阅读摘录:

━━━━━━

# 手撕Transformer
1. 实现以下这些组件
   1. Embedding
   2. Positional Encoding
   3. Positionwise Feed-Forward Network
   4. Add & norm
   5. (Masked) Multi-head attention
2. 将这些组件拼起来
   1. encoder
   2. decoder
   3. Bahdanau注意力机制
3. 用小数据集验证一下

In [None]:
import torch
from torch import nn
import math


## Embedding
Pytorch提供了Empedding封装，主要的两个参数是num_embedding和embedding_dim。它们分别表示
1. num_embedding：文本序列tokenlize之后，token的种类数。其中还包含一些特殊的token。
2. embedding_dim：每一个token嵌入后，嵌入向量的维度。

## Positional Encoding
一个文本序列tokenlize和embedding之后得到一个表征矩阵$\mathbf{X} \in \mathbb{R}^{n\times d}$，为了使Transformer架构能够并行的处理文本序列，需要在文本序列中加入位置信息：$\mathbf{X} + \mathbf{P}$，位置信息应该能够满足如下要求：
1. 文本中每一个词的位置编码是唯一的。
2. 文本中的词两两之间的位置距离是固定的。
3. 位置编码结果不受文本长度的影响。
4. 位置编码是具有确定性的。
当前普遍使用的位置编码是：
$$
\begin{aligned}
p_{i, 2 j} & =\sin \left(\frac{i}{10000^{2 j / d}}\right) \\
p_{i, 2 j+1} & =\cos \left(\frac{i}{10000^{2 j / d}}\right)
\end{aligned}
$$
其中，$p_{i,2j}$和$p_{i, 2j+1}$分别为矩阵$\mathbf{P} \in \mathbb{R}^{n\times d}$中的元素。

In [None]:
class PositionalEncoding(nn.Module):
    def __init__(self, hidden_size, dropout_p , seq_max_len = 1000):
        super().__init__()
        self.dropout = nn.Dropout(dropout_p)
        self.posi_enc = torch.zeros((1, seq_max_len, hidden_size))
        tmp = torch.arange(0, hidden_size, 1, dtype=torch.float32).reshape(-1, 1)
        tmp2 = torch.pow(10000, torch.arange(0, hidden_size, 2, dtype=torch.float32)/hidden_size)
        tmp3 = tmp / tmp2
        self.posi_enc[:, :, 0::2] = torch.sin(tmp3)     # 能用pytorch中矩阵操作完成的，就不要自己写for循环
        self.posi_enc[:, :, 1::2] = torch.cos(tmp3)

━━━━━━

数据部分:
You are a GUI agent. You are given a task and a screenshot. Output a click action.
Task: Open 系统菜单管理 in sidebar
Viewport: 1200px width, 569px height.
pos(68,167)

━━━━━━

给定指令 1: 请更新这段关于Transformer实现的文字中以含有“## Positional Encoding”的词句开头、以“4. 位置编码是具有确定性的。”结尾的部分，把其中的“位置编码”改成“位置嵌入”后重新写出。
给定指令 2: 请从这段关于Transformer实现的文字结束的地方接着往下写。

结果 1:
## Positional Encoding
一个文本序列tokenlize和embedding之后得到一个表征矩阵$\mathbf{X} \in \mathbb{R}^{n\times d}$，为了使Transformer架构能够并行的处理文本序列，需要在文本序列中加入位置信息：$\mathbf{X} + \mathbf{P}$，位置信息应该能够满足如下要求：
1. 文本中每一个词的位置嵌入是唯一的。
2. 文本中的词两两之间的位置距离是固定的。
3. 位置嵌入结果不受文本长度的影响。
4. 位置嵌入是具有确定性的。

结果 2:
    def forward(self, X):   # 注意！这里的X的形状和上面说的(n,d)不太一样，这里多了一个batch维度。
        X = X + self.posi_enc[:, :X.shape[1], :].to(X.device)
        return self.dropout(X)  # dropout防止过拟合


## Positionwise FFN
位置前馈神经网络用同一个MLP将文本序列中的每一个embedding转换到另一个维度。

In [None]:
class PositionwiseFFN(nn.Module):
    def __init__(self, input_h_size, ffn_h_size, ffn_output_size):
        super().__init__()
        self.dense1 = nn.Linear(input_h_size, ffn_h_size)
        self.relu = nn.ReLU()
        self.dense2 = nn.Linear(ffn_h_size, ffn_output_size)

    def forward(self, X):
        return self.dense2(self.relu(self.dense1(X)))


## （Masked）Multi-head Attention
1. 注意力函数
2. 自注意力
3. Bahdanau注意力机制
4. 多头注意力，包含Mask功能

### 注意力函数——Scaled Dot Product Attention
对于文本序列长度为$m$，有$n$个queries的情况，我们有queries矩阵$\mathbf{Q} \in \mathbb{R}^{n\times d}$、key矩阵$\mathbf{K} \in \mathbb{R}^{m\times d}$、value矩阵$\mathbf{V} \in \mathbb{R}^{m\times v}$，然后通过如下公式计算每个embedding的注意力输出
$$
\rm{softmax}\left(\frac{\mathbf{Q}\mathbf{K}^\top}{\sqrt{d}}\right)\mathbf{V} \in \mathbb{R}^{n\times v}
$$

In [None]:
class DotProductAttention(nn.Module):
    def __init__(self, dropout):
        super().__init__()
        self.dropout = nn.Dropout(dropout)
    def musked_softmax(scores, valid_lens):
        """
        score: [Batch_size, Num of quaries, Num of keys]
        其中Num of keys这个维度是被查询文本的序列长度l，
        valid_len在这个维度上指定有效长度
        """
        def _seq_mask(scores, valid_lens, value=0):
            max_seq_len = scores.size(1)    # num_of_keys
            mask = torch.arange(max_seq_len,
                                dtype=torch.float32, device=scores.device)[None, :] < valid_lens[:, None]
            scores[~mask] = value
            return scores
        
        if valid_lens is None:
            return nn.functional.softmax(scores, dim=-1)
        else:
            qk_shape = scores.shape
            if valid_lens.dim() == 1:
                valid_lens = torch.repeat_interleave(valid_lens, qk_shape[1])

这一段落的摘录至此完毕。